Benny - Dan, an Irish second-hand store owner in Boston, somehow ended up with a suit with a book of magic in one of the pockets. When he read some passages from it out loud in front of a park statue of a public benefactor, it brought the statue to life. When writing this episode, Thompson seems to have been inspired by John Dough, and possibly "The Dummy That Lived" as well, as his first order of business is accessorizing with a top hat and umbrella. He ends up stumbling into a hole in the road blown by construction workers, and lands near the Emerald City. So Oz is underneath Boston? Since this doesn't fit with anything in any other book, there must be more to that hole than we see in the story. Honestly, considering how quickly most of these characters end up in fairyland, perhaps there's some kind of magic involved in removing anomalies like these from the mundane world. Anyway, the statue meets the Scarecrow, who names him Benny, which is short for "public benefactor." He initially wants the Wizard of Oz to change him into a flesh-and-blood person, but he goes on to decide otherwise.
The Collapsible Kite - Perhaps the kite doesn't exactly count, as there's no indication in Hidden Valley that it's alive while in the United States, but it DOES come from there. In fact, Jam builds it with instructions from a magazine, and it takes him to Oz. When he comes across an island of live kites who were stolen from Winkie children by the Wicked Witch of the West, Jam draws a face on his own kite, and it begins talking as well. The Collapsible Kite remains in the Winkie Country while Jam returns with the Tin Woodman to the Hidden Valley, so it's never really developed as a character. The Wizard does enchant the kite so that it can return to Oz whenever Jam chooses, but we never see the results of this. Rachel Cosgrove didn't use Jam in her later Oz stories, and while he does appear in a significant role in Blue Emperor, he gets back to Oz by wishing pill rather than Collapsible Kite.

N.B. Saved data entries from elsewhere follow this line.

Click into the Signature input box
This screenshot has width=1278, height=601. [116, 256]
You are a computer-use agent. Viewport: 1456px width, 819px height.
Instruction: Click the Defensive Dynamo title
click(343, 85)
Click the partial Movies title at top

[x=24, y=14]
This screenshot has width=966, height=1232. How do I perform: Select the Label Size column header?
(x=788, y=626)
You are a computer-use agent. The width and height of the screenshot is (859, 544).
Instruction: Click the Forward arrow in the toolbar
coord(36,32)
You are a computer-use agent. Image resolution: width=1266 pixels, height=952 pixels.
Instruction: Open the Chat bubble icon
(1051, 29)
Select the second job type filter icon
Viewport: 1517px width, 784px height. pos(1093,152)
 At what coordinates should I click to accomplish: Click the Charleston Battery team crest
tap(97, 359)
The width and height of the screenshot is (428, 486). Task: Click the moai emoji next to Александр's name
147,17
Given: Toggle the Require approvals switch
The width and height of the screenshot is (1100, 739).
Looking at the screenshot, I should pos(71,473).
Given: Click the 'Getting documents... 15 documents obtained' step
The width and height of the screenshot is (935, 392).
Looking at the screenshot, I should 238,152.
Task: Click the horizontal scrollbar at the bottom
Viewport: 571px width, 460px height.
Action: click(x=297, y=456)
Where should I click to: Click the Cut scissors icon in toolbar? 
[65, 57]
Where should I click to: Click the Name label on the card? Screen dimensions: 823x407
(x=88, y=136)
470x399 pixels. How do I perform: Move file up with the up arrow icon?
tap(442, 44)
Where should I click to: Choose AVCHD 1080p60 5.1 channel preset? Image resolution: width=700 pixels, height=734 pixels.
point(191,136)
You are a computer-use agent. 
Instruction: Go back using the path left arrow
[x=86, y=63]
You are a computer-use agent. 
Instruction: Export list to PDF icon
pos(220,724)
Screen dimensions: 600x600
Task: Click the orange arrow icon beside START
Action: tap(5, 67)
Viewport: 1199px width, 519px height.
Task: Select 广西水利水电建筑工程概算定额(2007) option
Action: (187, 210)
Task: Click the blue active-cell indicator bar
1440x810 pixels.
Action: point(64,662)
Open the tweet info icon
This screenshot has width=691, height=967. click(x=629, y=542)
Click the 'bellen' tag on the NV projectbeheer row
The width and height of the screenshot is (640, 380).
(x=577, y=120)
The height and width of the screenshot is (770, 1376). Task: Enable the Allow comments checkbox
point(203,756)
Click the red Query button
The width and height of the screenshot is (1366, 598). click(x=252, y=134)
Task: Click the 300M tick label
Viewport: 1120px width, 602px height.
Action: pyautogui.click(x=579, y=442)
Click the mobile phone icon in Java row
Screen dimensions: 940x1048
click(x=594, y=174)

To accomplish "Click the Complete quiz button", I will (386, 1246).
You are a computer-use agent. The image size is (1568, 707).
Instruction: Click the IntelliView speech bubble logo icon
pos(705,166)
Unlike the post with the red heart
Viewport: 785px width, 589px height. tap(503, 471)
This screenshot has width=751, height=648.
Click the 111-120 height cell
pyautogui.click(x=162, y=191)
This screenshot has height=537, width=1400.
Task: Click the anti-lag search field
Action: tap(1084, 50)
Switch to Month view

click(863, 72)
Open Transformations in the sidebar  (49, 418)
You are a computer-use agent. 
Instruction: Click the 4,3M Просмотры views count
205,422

Merry Go Round - Robin Brown from Oregon travels to Oz when he grabs the brass ring on a carousel, and the scarlet-painted horse he was riding comes with him. In fact, the horse comes to life, and proves to be a friendly and loyal companion to Robin, although she initially has trouble walking in a straight line instead of circles. Like Benny, she wants to be turned into flesh and blood, but later changes her mind.